#
Pretty Printing
Question. Given an array of
N
words and a maximum page width, what is the most optimal printing strategy that minimizes the total cost? Assume that any individual word can fit on one line.
words[1...N]: List<string>
- the words we want to print neatly on a page
page_width: int
- the maximum number of characters on a single line
cost: (spaces: int) -> int
- a function that measures how "bad" a line is. The more empty spaces there are, the worse a line is. Let’s use x^3 here, where x is the number of trailing spaces.
We want to find:
List<int>
- a list of line break indices
int
- the total cost after applying the line breaks
Depending on the variant of this question, sometimes the last line is free, which means we don’t calculate the cost of the final line.
Def. Line Break
To avoid weird indexing problems, let’s define a break at index i to mean putting \tt words[i] on a new line.

• [Data listing]:
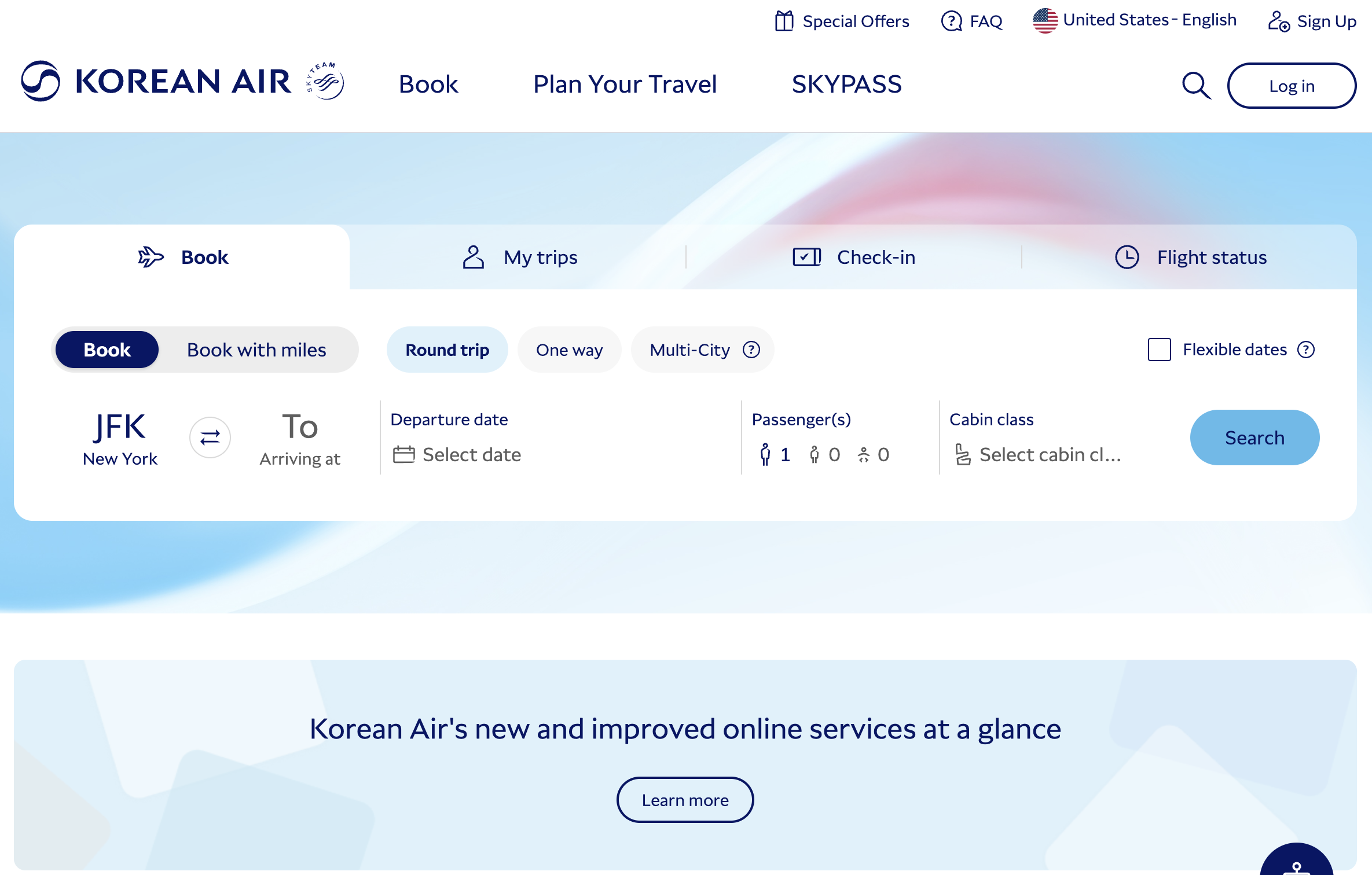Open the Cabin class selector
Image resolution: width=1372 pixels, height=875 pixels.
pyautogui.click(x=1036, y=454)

--

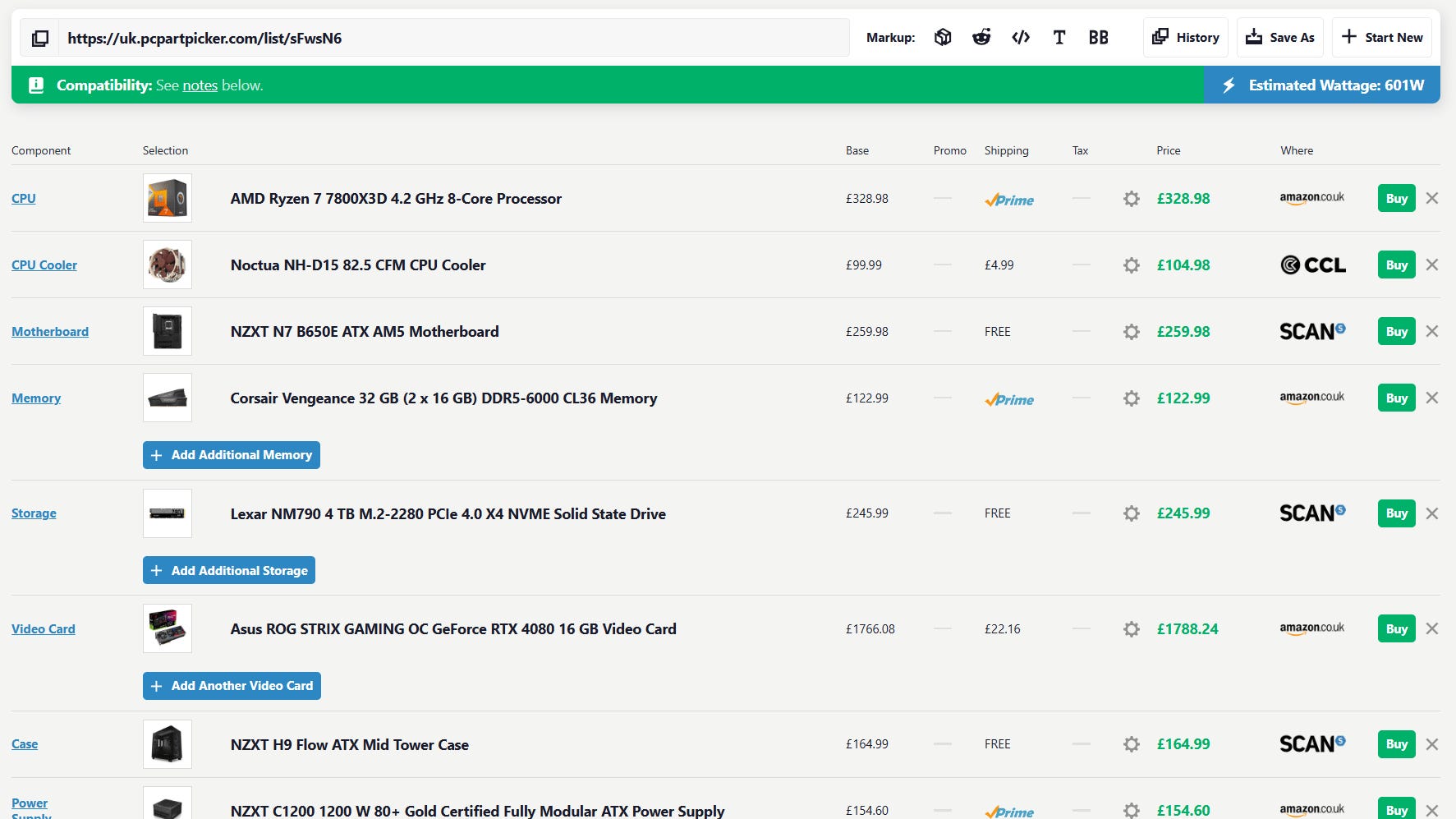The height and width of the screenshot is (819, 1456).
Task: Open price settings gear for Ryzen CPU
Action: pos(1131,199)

• [Exercise task 1]:
Answer these questions from the pretty printing text:
(a) Which cost function does the text choose, and what does its variable represent?
(b) In some variants of the question, which line is free?
(c) What does a break at index i mean?
• [Exercise task 2]: Carry on the pretty printing text from the point where it stops.
The records have no connection to the text on pretty printing.

• [Expected answer 1]:
(a) x^3, where x is the number of trailing spaces.
(b) The last line, whose cost is not calculated.
(c) Putting words[i] on a new line.

• [Expected answer 2]:
#
1. Solve the Backtracking Problem
#
1.1 Function Signature & Base Case
To keep track of how many words are remaining, we need an index j
to indicate the last word that we need to place onto the paper. So the function looks like:
PrettyPrint(j: int) -> int
and the initial call will be:
PrettyPrint(N)
There’s only 1 base case here: when there are no words, then there’s no cost, return 0.
PrettyPrint(0) = 0
In this case we are scanning from the last word to the first word, but reversing the scanning order also works. Flip the base case and initial call accordingly.
#
1.2 Line Cost
From the problem inputs, we know that the cost of a line is given by:
function cost(spaces) {
return pow(spaces, 3) // raise to 3rd power
}
Then number of empty spaces is:
num_empty_spaces = page_width - sentence_length
For the length of the sentence, we also need to count the number of spaces between the words.
Let’s define a function LineCost(i, j)
.
- i is the index of the first word on this line
- j is the index of the last word on this line
- Both i and j are indices for the \texttt{words} array
\text{LineCost}(i, j) = \begin{cases} \infty&\text{if the words doesn't fit}\\ 0 &\text{if the words fit and $j$ is the last}\\ (\text{num empty spaces})^3 & \text{Otherwise} \end{cases}
This is a bit different from the previous backtracking problems. We are incorporating the find valid choices
step into this cost function by using \infty as 1 of the costs.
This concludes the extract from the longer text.